Selain kesejukan dan keindahan alam yang ditawarkan, jika punya wak­tu cukup dan suka petualangan kecil, kita bisa menyempatkan diri menginap satu hari di Toya Bungkah. Selan­jutnya, mendaki puncak Gunung Batur untuk melihat matahari terbit.

Pilihan lain adalah mengunjungi Desa Trunyan yang terkenal karena keberadaan mayat-mayat tak ber­bau yang digeletakkan begitu saja di sekitar pohon trunyan. Bisa juga mengunjungi Pura Ulun Danu Batur yang letaknya dekat Desa Batur. Pura Ulun Danu adalah pura terpenting setelah Besakih. Termasuk salah satu pura Kahyangan Jagat, yaitu pura-pura ter­penting di Bali.

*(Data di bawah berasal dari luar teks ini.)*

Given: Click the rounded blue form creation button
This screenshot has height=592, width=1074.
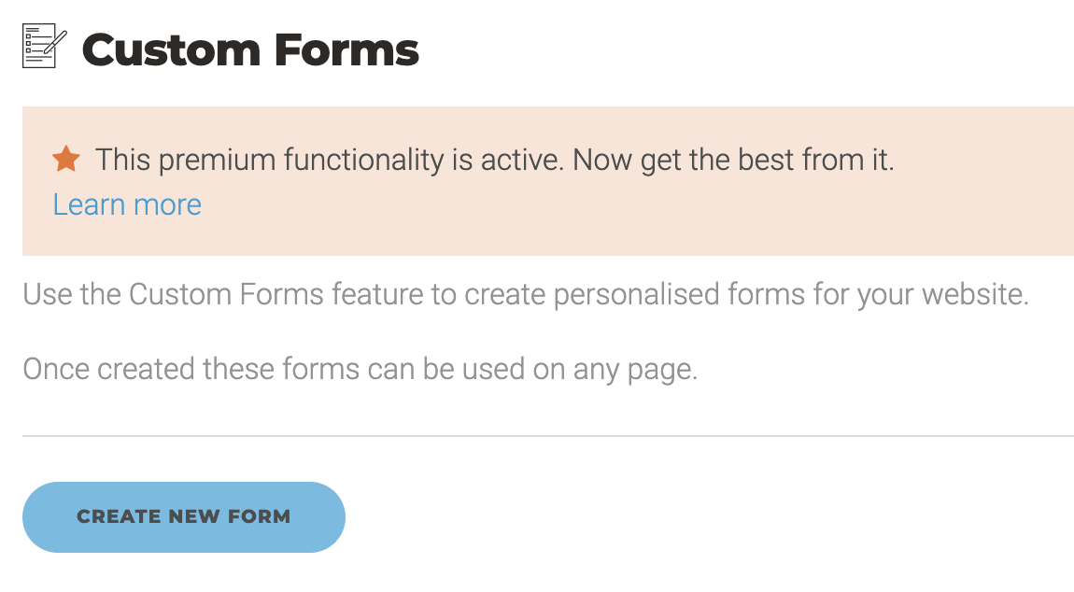Looking at the screenshot, I should [183, 516].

Hasrat hati ingin berlama-lama menikmati kesejukan pagi di Kinta­mani, namun perut tak bisa diajak kompromi, sehingga kami pun memu­tuskan segera turun. Dalam perjalanan, pengemudi mengusulkan untuk singgah sejenak untuk menikmati secangkir kopi. Akhirnya singgahlah kami di Wedang Sari yang unik.

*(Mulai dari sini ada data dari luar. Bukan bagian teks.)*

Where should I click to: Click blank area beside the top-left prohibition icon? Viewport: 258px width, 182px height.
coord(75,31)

Setelah menyibak kerimbunan pohon kopi, sampailah kami di se­buah pondok untuk menikmati kopi. Disambut keramahan khas gadis Bali, kami disuguhi tiga cangkir kopi. Dua cangkir berisi kopi luwak dan sisanya kopi Bali. Penyajiannya terasa unik. Pasalnya, selain tiga cangkir kopi yang dipesan, turut pula disajikan delapan cangkir pelengkap untuk minum kopi, yaitu, coklat, jahe, lemon, rosela, kayu manis, gingseng, dan lain-lain.

Tiga rekan saya –Yakub, Yenny, dan Trias— menikmati betul tiga cangkir kopi dan suasana sejuk di kerimbunan kebun kopi itu. Apalagi ternyata kami cukup membayar Rp 150 ribu saja. Menikmati kopi dalam kerimbunan kebun kopi merupakan pengalaman tak terlupakan.

Selepas minum kopi, waktu terasa semakin siang dan kami harus segara menunaikan salat Jumat. Ternyata, akibat keterbatasan dan persiapan yang kurang, kami agak sulit mencari mesjid yang me­nyelenggarakan salat jumat. Ketika akhirnya tiba di sebuah mesjid yang dikelola oleh Yayasan Ubudiyah di kawasan Ubud, waktu salat Jumat telah usai.

“Tantangan” berikutnya adalah mencari makan siang yang sesuai selera. Dari beberapa pilihan, akhirnya memilih RM Bebek Tepi Sawah. Memasuki area parkir, saya agak binggung, di mana sawahnya?

Namun, setelah masuk ke dalam, ternyata benar adanya. Di hadapan saya, terhampar sawah dengan padi yang menguning, siap untuk dipanen.

Tak berapa lama, kami pun dian­tar menuju “saung” di tengah per­sawahan di area rumah makan. Menu yang ditawarkan: bebek betutu, bebek crispy, dan bebek panggang. Beberapa pelancong menyarankan untuk menikmati bebek betutu. Bumbunya begitu meresap dan aroma bebeknya nyaris tidak terasa. Demikian juga dengan bebek crispy-nya, terasa begitu renyah.


Menikmati lezatnya menu bebek di tengah sawah begitu mengasyikkan. Haus dan lapar hilang sudah, demikian juga penat selama perjalanan. Lenyap tersapu gemerisik daun padi yang ter­tiup angin dan alunan gamelan Bali. Namun Anda perlu siap-siap merogoh saku lumayan dalam karena harganya relatif tidak murah.

Setelah puas mengisi perut, saya dan rekan-rekan memuaskan hasrat untuk berbelanja di Pasar Sukowati. Pasar tradisional yang menjajakan ham­pir semua produk seni di tanah Bali. Tip berbelanja di pasar ini sederhana saja: pandai-pandailah menawar. Terkadang harga yang ditawarkan dua kali lipat dibanding harga yang kita bayar.